The India program is part of READ Global’s phased international expansion that already includes a successful beta site in Nepal. READ Nepal, founded in 1991, was the 2006 recipient of the $1 million dollar Bill and Melinda Gates Foundation’s Access to Learning Award.
“India’s villages are beautiful,” said Dr. Antonia Neubauer, READ founder and chairperson. “But must, at a minimum, have education, medical care, irrigation and employment opportunities to be viable places to live. Only by equalizing the disparity between rural and urban opportunities can one stop the out-migration from villages to cities.”
READ India Pilot Project READ India plans to launch a pilot project during 2007. Under consideration are sites in Haryana, Rajasthan, Uttar Pradesh and the region surrounding the Indian capital city of Delhi. The three-year goal is to develop 50 self-sustaining rural projects with libraries as the nexus for educational, economic and community development.
Heading up the READ India launch is international management and fundraising consultant Surat Sandhu, a long-time major general in the Indian Army and Former chief executive of India’s leading national charity, HelpAge India.
“The concept of building literacy through libraries is a unique, powerful and sustainable development tool,” noted Sandhu. “READ India is an effort to lead the way to transform our rural population.”
More about the READ Model The READ model for sustainable rural development addresses components critical to the prosperity of any community.
- Educational Development, accomplished through the construction of self- sustaining rural library community centers.

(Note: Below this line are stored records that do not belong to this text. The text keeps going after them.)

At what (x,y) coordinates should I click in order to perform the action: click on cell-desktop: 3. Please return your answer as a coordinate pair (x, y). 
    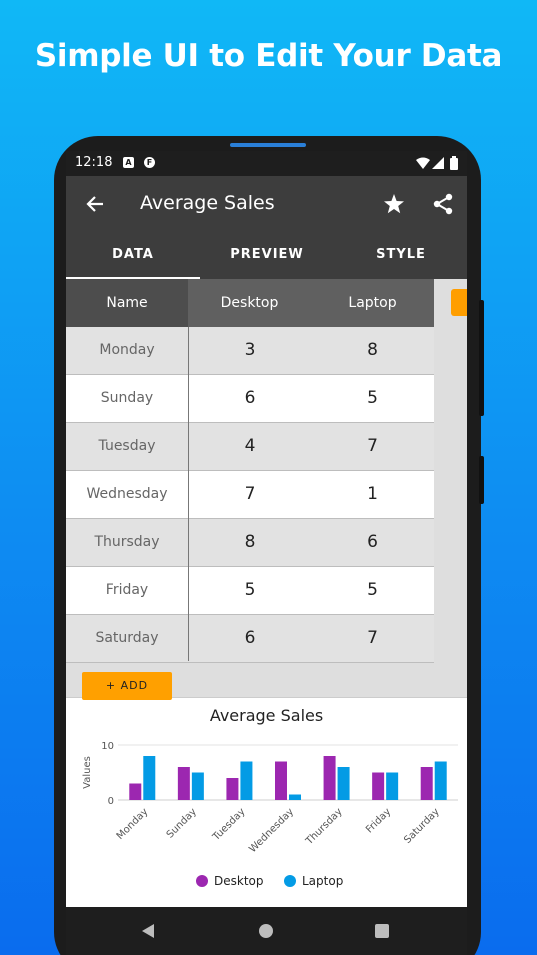
    Looking at the image, I should click on (250, 350).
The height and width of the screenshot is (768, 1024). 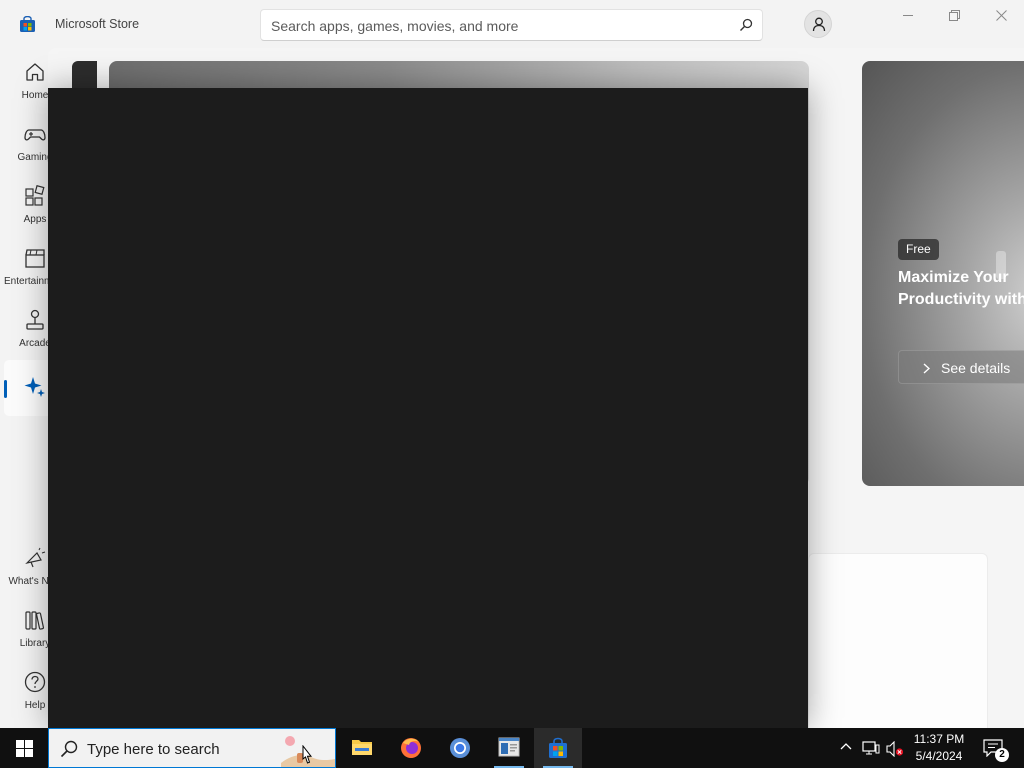 I want to click on chrome-icon, so click(x=460, y=748).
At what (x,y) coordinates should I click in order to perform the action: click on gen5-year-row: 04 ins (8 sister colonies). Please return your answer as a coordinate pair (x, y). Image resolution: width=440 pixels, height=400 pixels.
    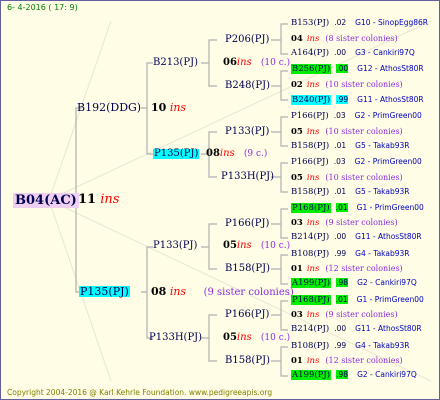
    Looking at the image, I should click on (344, 40).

- Economic Development, accomplished through sustaining projects that support the libraries and provide needed infrastructure and jobs.

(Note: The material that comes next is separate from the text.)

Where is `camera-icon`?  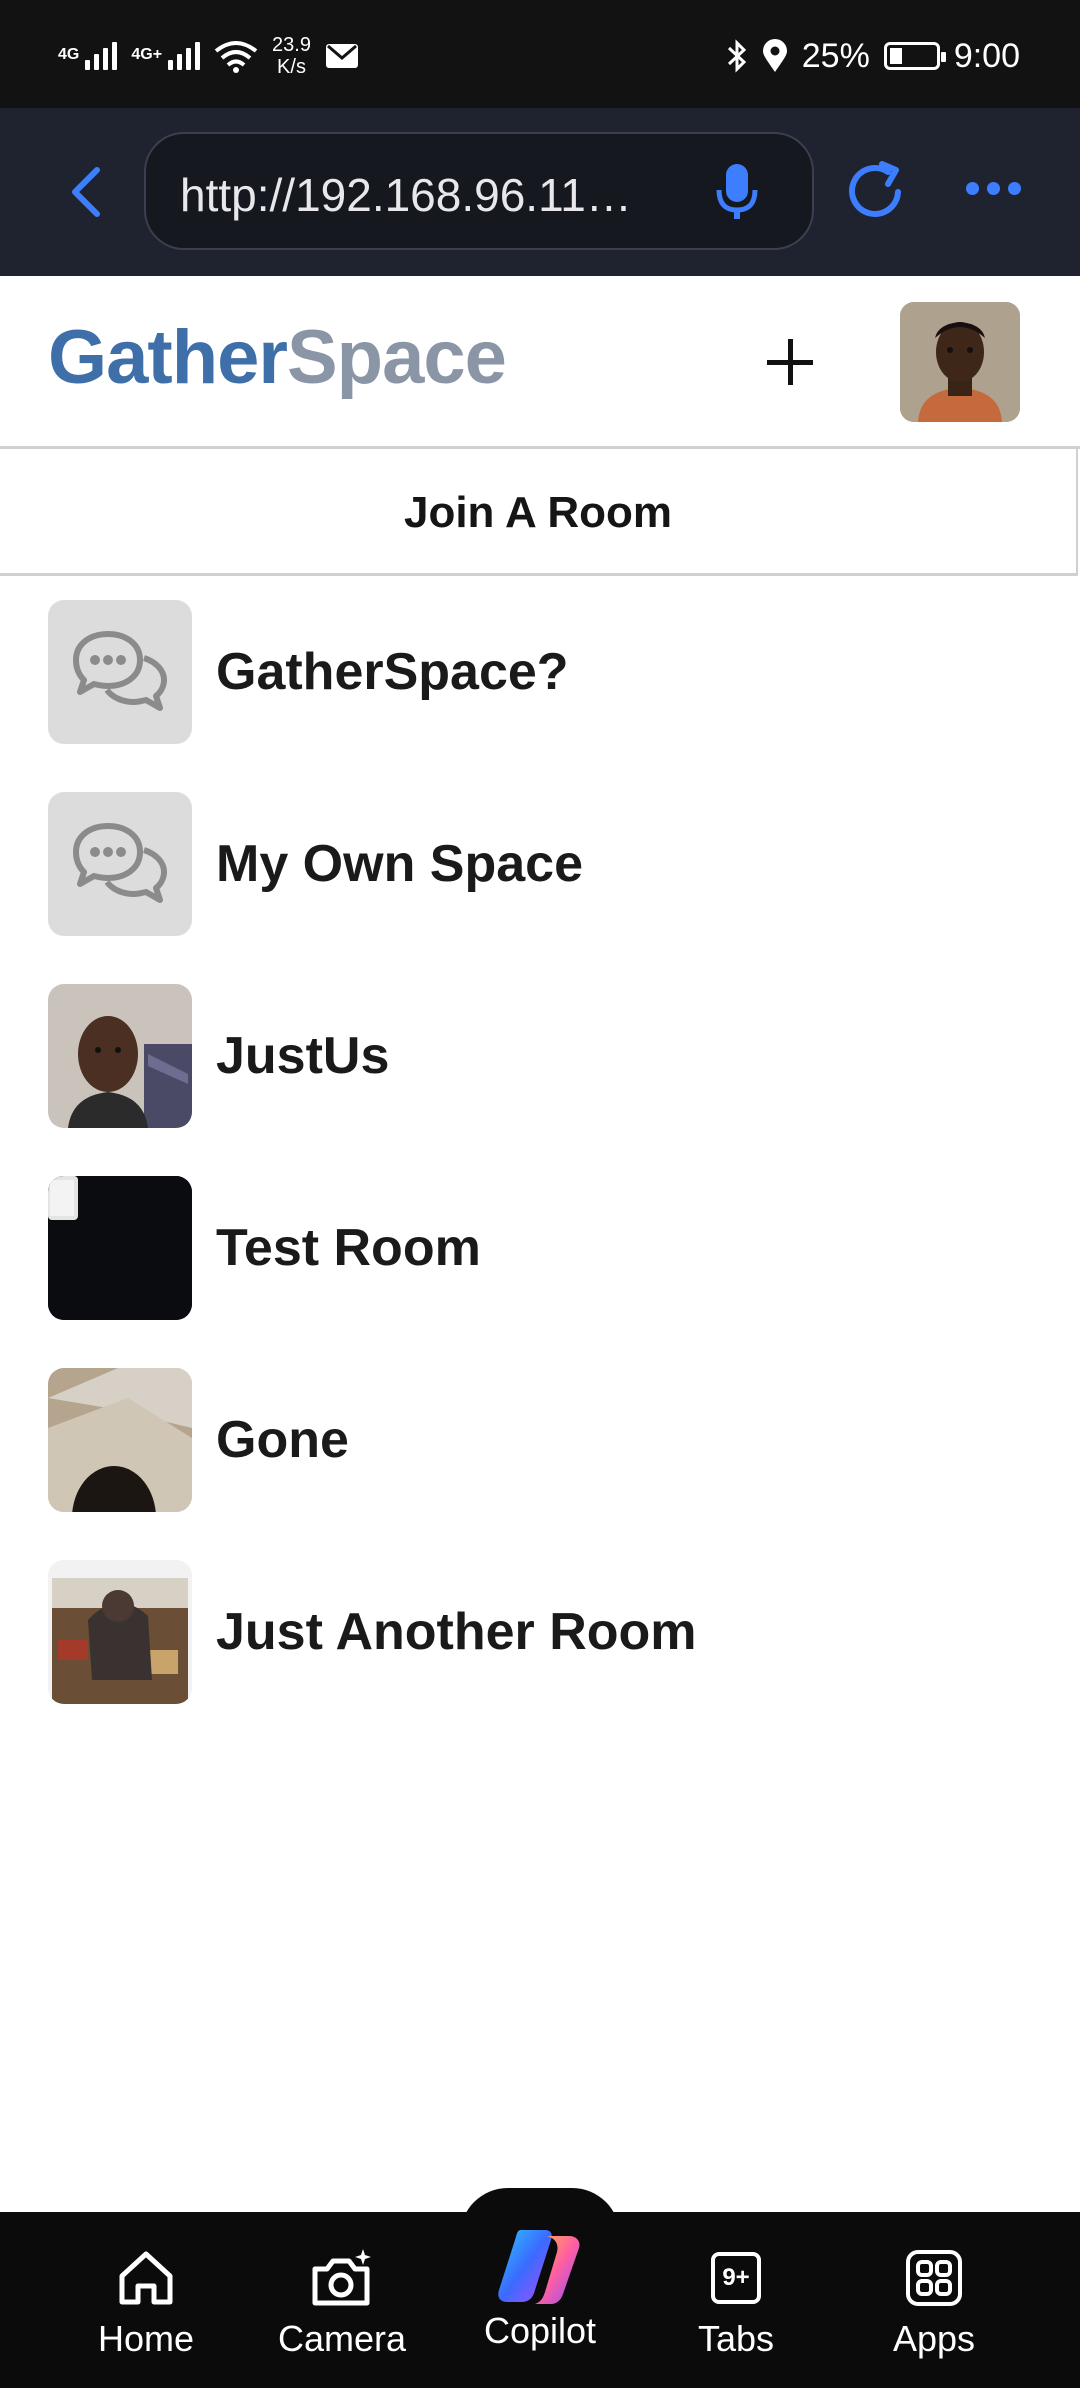
camera-icon is located at coordinates (342, 2278).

- Community Development, accomplished through improved communication channels, delivery of needed services and greater opportunities for individual and group empowerment.
READ does not solicit proposals from communities interested in a project. Rather the organization creates awareness of its program, encouraging rural villagers to submit proposal voluntarily to secure and “investment” from the outset. Once a community’s proposal is approved, the READ Country Program provides seed funding to design, build, furnish, and stock libraries, train librarians, and launch an income-generating enterprise in each community to help pay for the library and other community needs over the long-term.

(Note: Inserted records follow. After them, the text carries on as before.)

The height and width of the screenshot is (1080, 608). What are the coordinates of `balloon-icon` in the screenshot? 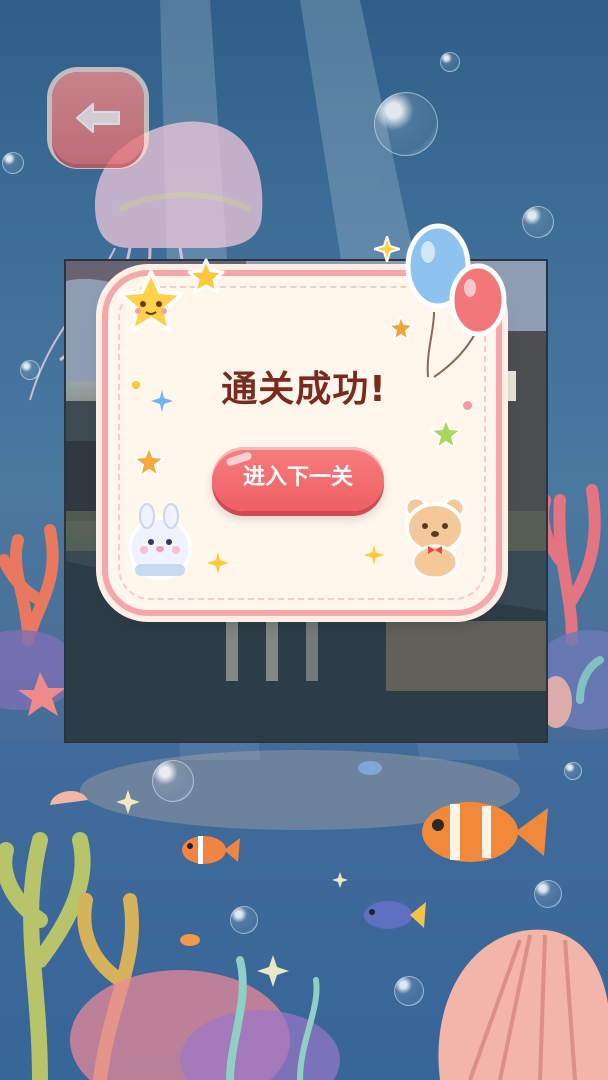 It's located at (456, 300).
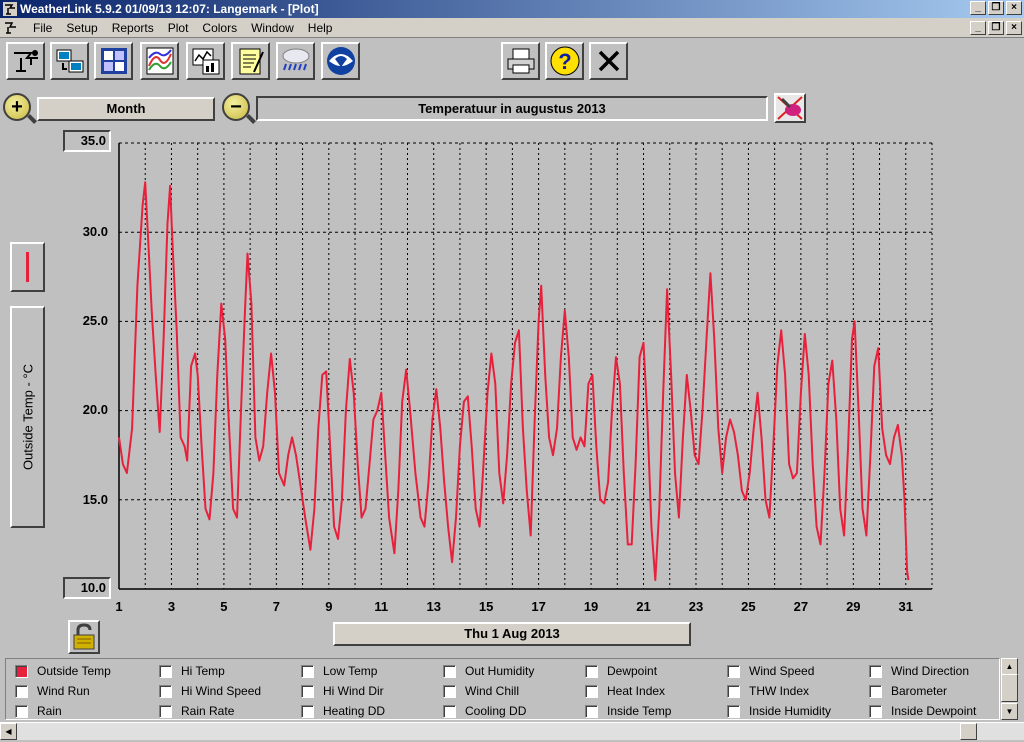  I want to click on zoom-in-button: +, so click(20, 108).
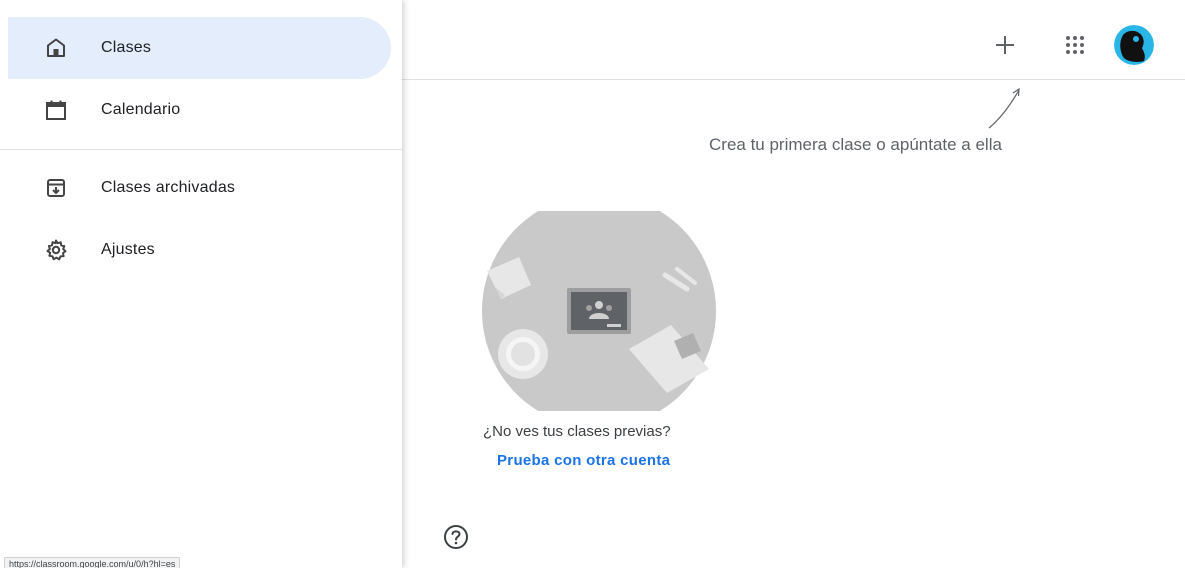 The width and height of the screenshot is (1185, 568). What do you see at coordinates (200, 48) in the screenshot?
I see `sidebar-item-clases: Clases` at bounding box center [200, 48].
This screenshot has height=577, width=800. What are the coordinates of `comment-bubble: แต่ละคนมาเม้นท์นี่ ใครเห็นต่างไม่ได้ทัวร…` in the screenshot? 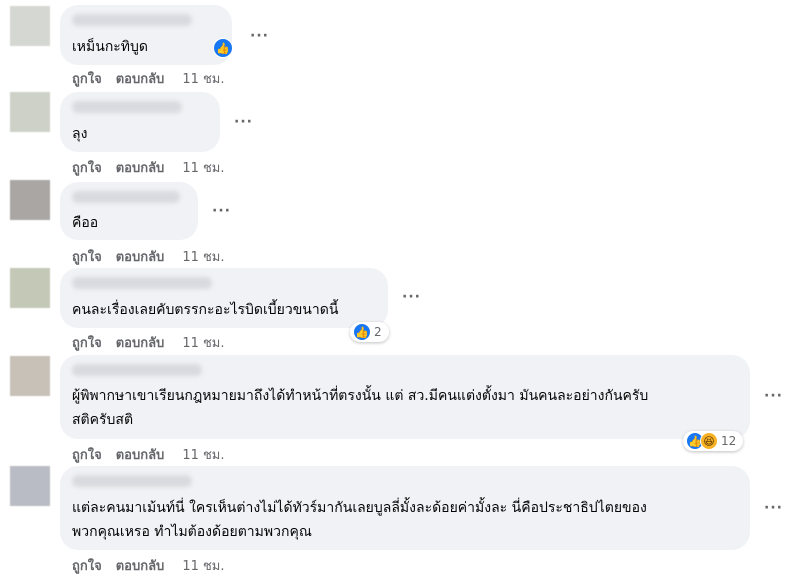 It's located at (405, 508).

Host communities are involved in all stages of planning and implementation and are responsible for contributing 15-to-20 percent of the start-up costs. A READ system of Standards and Best Practices drive the performance of all involved.
The community-run income-generating projects are paramount to READ’s success. These community businesses have included a furniture factory, printing press, stationery store, grain mill, fishpond, as well as ambulances, rickshaw service, storefront rentals, telephone, and x-ray services. Often the projects have raised considerably more than library operations require and have funded additional community development projects, such as childcare centers, health clinics, and literacy centers.
The Roots of READ READ was founded by Dr. Antonia Neubauer in 1991 as the nonprofit arm of her cultural travel company, Myths and Mountains. Since opening its first library in a remote Himalayan village, the organization has been dedicated to replicating a model for sustainable rural development. In Nepal, READ has partnered with 41 villages to build self-supporting libraries that have transformed once-impoverished populations into cohesive, self-reliant communities.